With the opposition outlining its platform for changes to negative gearing and the government refusing to rule them out, will this be an end to tax depreciation on investment properties?
With debate in full flow around the implications of proposed changes to negative gearing and capital gains exemptions, there is need for further consideration for property investors and their ability to offset the “non-cash” loss of income generating assets via depreciation.
“Depreciation of capital and plant and equipment associated with an investment property is very much wedded to the benefits of negatively gearing a property, which allows an owner to offset ‘non-cash’ losses against other taxable income,” said tax and assets services manager Zac Gleeson. “This reduces an individual’s personal tax liability over the shorter term, whilst reducing the cost base and allowing the government to gain a greater take of tax on the sale of the asset over the longer term. This delayed approach had the impact of encouraging investment in low yielding asset classes.”
Is it worth claiming depreciation on an investment property if you cannot offset the loss?
Any proposed changes by either the government or the opposition which impact negative gearing could have a flow on affect to the overall benefit of depreciation.
Gleeson is continually being asked by investors “why would I want to claim depreciation on properties that are negatively geared in the current year when it won’t reduce my income, but will have the impact of reducing my cost base when I sell?”
This view is that investors will only want to claim depreciation on properties that are cash flow positive to a point where they are breaking even.
“Claiming depreciation is an incentive that is available, but isn’t a choice – if you don’t claim it in full you may miss out,” said Sian Sinclair, tax partner at Grant Thornton. “The adjustment to the cost base of an asset has to be made regardless of whether you have chosen to claim depreciation in the past or not, so why miss out on claiming the entire deductions that are, at least partially, going to reduce your cost base anyway.”
Gleeson noted that there are two further points that must be taken into account under Labor’s proposal.
“Firstly, it suggests that any losses incurred can be carried forward to offset against any future gains on sale, therefore reducing the potential CGT,” he said. “Secondly, investors who purchase an Investment property post 1st July 2017 lose negative gearing tax offsets, and face a double whammy with a reduction in the 50 per cent CGT exemption to just 25 per cent.”
The current government is remaining coy about negative gearing, though they have ruled out changes to CGT exemptions (at least outside of superannuation).

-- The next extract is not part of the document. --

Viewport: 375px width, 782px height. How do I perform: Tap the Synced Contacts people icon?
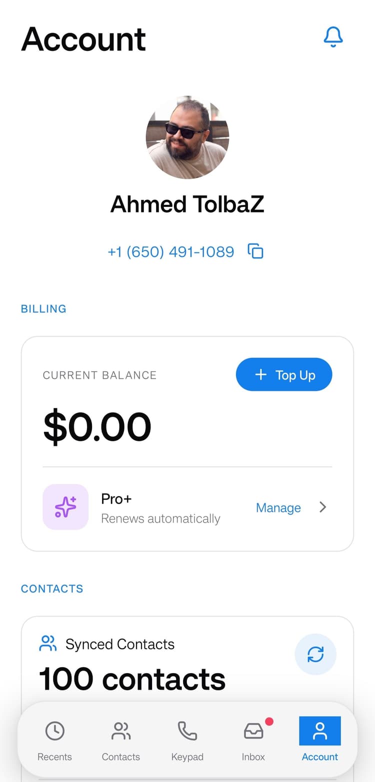[x=48, y=644]
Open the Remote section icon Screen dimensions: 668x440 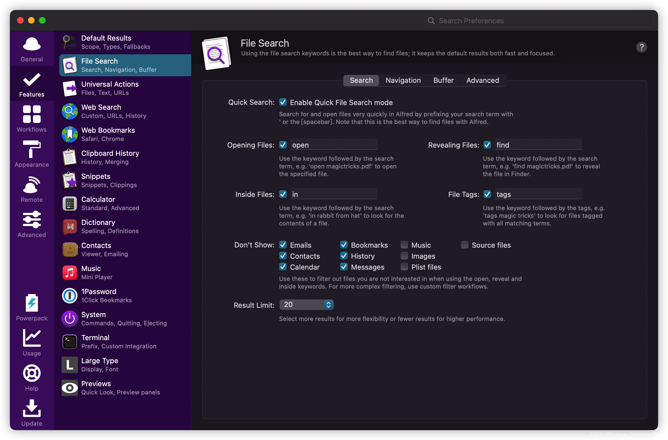point(32,185)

It appears that their preference is for a cap on deductions, perhaps up to a percentage of their income.
Taking the assumptions made as part of Labor’s proposed reforms currently under scrutiny, Gleeson has provided a worked example of a new negatively geared property purchased for the median BCC house sale price (as at January 2016), of $610,000 to demonstrate the impact. This example assumes the property was neutrally geared prior to depreciation being applied and remained so for the five-year holding period.
If we assume a five-year holding period on the investment, the current capital allowance depreciation deductions under Div 43 is $27,500. Under the new proposals, there would be no direct benefit from claiming depreciation year on year as there is no direct effect on the property investor’s cash flow and no ability to offset any “losses” against personal income.
Under the current rules, when the investment runs its course over the five years, the net effect of the cumulative depreciation offset is likely to be as high as $15,939 based on a marginal tax rate of 37 per cent.
The real loss directly impacts the net tax position of the property investment when the property investor sells the asset, as it results in a typical investor paying approximately 84 per cent more in tax on their investment property over a five-year holding period.
“When directly considering the effects of the proposed changes on depreciation relating to negatively geared existing properties purchased post 1 July 2017, the effect could be dramatic,” Gleeson said.
“Depending on how deducting the cumulative losses on the property is handled within the CGT calculation, depreciation will still need to be known at the CGT event to reduce the capital gain. However, the difference depreciation makes on CGT is diminished by the decrease in the exemption. Additionally, the cumulative losses are deducted from the capital gain but the investor has received no tax benefit from those losses throughout the holding period, which also reduces the positive effect depreciation has on an investor’s cash flow.”
Is depreciation here to stay?
The incentive to produce income-generating assets rather than focusing on the tax liability incentives is likely to change an investor’s portfolio mix, which is also likely to have an impact on demand for certain types of property. This may also change the dynamics of financing these investments if the incentive to negatively gear a property is removed. Over time, it may give rise to a greater need for depreciation as a result of cash flow positive properties needing to offset non-cash losses against the profits generated on a positively geared property.
So the question remains, who wins under these proposals? Is it purely an opportunity to raise revenue for the government as an alternative to a change in the GST or a safer bet than taking on superannuation? Are there bigger winners and losers falling out of the longer term impacts to the property and finance sectors?
The good news is that depreciation is here to stay. It is a legitimate claim on the fair wear and tear on a building and the fittings within. Labor’s proposal may diminish the positive effects depreciation has on a negatively geared existing property but it doesn’t negate the need to claim depreciation. Positively geared properties as well as new properties will continue to benefit as before.